I saw some murals of Diego Rivera, a famous Mexican painter, at the palace and Diego Rivera museum. The strangest thing is that the palace (free) had 5-6 of Rivera's murals, but the museum ($1.5) that dedicated to him, only had one! Ok, the museum is under renovation, so the upstairs was closed.

I tried to visit the engraving museum, but it was closed, and I can't understand what the reason was because there were what looked like people there (the guards tried to explain to me, but my Spanish was not that good). My final visit was to the Post Office Palace, which was built in 1908 of Italian Gothic Renaissance. Still a functional post office with pretty interior, a postal library, and naval museum.

I also got more silver coins and old paper currency (happen to walk by a coin shop), and loaded up on more passion fruits.

After shower and packing up, I met Brian for dinner again. He was struggling with his ex-girlfriend's cancer, his future plan to move to Columbia, and his promise to another girl for a road trip in western US in May.

After the dinner, I just got ready for the final packing. But the dorm is now full, at max of 12 people as well as mosquitoes. I tried to goto sleep around 9, but the light was on, so by 10:30, I asked the couple people in the room to turn off the light. Even with lights off, I still had really hard time falling sleep, too many mosquitoes buzzing around, too hot, and just too worried about overslept for my flight home.

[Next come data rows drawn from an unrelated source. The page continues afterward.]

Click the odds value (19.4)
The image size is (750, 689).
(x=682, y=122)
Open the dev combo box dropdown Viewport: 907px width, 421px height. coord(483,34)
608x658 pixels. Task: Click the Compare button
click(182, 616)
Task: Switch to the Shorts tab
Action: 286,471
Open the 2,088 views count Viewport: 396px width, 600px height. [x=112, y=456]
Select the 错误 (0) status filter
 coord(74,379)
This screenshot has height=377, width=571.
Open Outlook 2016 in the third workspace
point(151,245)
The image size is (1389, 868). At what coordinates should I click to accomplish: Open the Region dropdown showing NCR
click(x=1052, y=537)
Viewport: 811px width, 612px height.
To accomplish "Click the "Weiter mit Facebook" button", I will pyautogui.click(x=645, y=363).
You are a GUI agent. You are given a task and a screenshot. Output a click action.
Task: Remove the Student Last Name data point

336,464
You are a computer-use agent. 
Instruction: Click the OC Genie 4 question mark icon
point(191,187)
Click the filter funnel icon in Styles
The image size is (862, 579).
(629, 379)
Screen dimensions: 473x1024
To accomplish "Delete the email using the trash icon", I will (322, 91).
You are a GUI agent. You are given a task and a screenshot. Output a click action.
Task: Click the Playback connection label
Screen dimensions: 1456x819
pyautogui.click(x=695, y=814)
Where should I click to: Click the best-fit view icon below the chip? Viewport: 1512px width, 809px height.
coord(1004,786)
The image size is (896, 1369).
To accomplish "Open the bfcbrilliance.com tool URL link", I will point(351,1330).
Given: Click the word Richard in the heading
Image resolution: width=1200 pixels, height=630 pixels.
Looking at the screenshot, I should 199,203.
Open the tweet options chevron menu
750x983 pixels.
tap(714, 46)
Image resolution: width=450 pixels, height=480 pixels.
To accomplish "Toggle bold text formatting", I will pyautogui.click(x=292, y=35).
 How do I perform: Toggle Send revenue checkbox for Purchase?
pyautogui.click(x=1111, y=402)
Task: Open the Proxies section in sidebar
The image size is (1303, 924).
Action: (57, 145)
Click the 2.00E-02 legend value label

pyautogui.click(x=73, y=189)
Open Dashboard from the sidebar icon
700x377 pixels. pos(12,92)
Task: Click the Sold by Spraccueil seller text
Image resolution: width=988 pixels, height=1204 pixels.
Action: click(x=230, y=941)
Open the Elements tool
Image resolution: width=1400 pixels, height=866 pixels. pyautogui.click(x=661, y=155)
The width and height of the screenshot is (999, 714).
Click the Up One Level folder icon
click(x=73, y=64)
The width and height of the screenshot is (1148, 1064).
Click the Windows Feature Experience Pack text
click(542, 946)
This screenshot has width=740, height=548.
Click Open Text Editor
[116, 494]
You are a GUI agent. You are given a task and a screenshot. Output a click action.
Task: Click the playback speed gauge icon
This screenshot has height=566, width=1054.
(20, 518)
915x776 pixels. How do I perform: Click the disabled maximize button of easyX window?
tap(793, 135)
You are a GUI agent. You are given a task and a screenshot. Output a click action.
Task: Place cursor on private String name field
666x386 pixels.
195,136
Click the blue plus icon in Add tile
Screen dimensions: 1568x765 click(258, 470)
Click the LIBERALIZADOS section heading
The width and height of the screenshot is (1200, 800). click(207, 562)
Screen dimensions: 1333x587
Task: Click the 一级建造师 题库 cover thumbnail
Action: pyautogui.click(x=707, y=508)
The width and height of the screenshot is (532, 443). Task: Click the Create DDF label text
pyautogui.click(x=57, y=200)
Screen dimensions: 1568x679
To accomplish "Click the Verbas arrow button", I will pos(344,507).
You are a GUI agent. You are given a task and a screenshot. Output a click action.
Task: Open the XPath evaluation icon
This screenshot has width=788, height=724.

I got up around 4:40AM, because it was too hot and few people were already making noise with their luggage rummage. Couple people in room got up because it was just too hot sleep for them as well. I took the metro to the airport. It took about 45 minutes with 3 transfers. Only at one of the transfer that I have to wait for may be 10 minutes. The Benito Juarez airport looked pretty new, I think I got there early, so the lines for checkin and security were short. The United flight was not packed, and the middle seat of my area was empty - it was only a 4-hour flight to Dulles.

With two-hour time difference, I arrived in Dulles around 3:15PM. It was cloudy and started to rain and sleet soon as I stepped out - welcome home! At the immigration area, someone or something trigger a hand-held device of an officer, and we went into "hold" the line mode for few minutes while they search for the person who I guess carried may be radioactive, biological, or suspicious content. The person who sat at my row was pull out, but he was not the one. I also had bad luck of meeting a strict immigration officer who took his time, and make me goto the baggage inspection area, which I waited 15-20 minutes, only to be asked the same questions, but no search. I think the officer there was wondering like me, why am I in the baggage inspection area. This is the first time, I got pull for baggage inspection, it's more common with people with lots luggage and travel in family. A backpacker? come-on, the immigration officer must be green. He marked the lady in front me for inspection as well. Although I did see a young girl that had big luggage, and they found 4-5 large cartons of what looked like eggs, big no no!

I'll wrap up my blog with my final thoughts and upload the rest of my Mexico photos in a week or 2, need to do tax, catch up on mails, emails, and various finance stuff.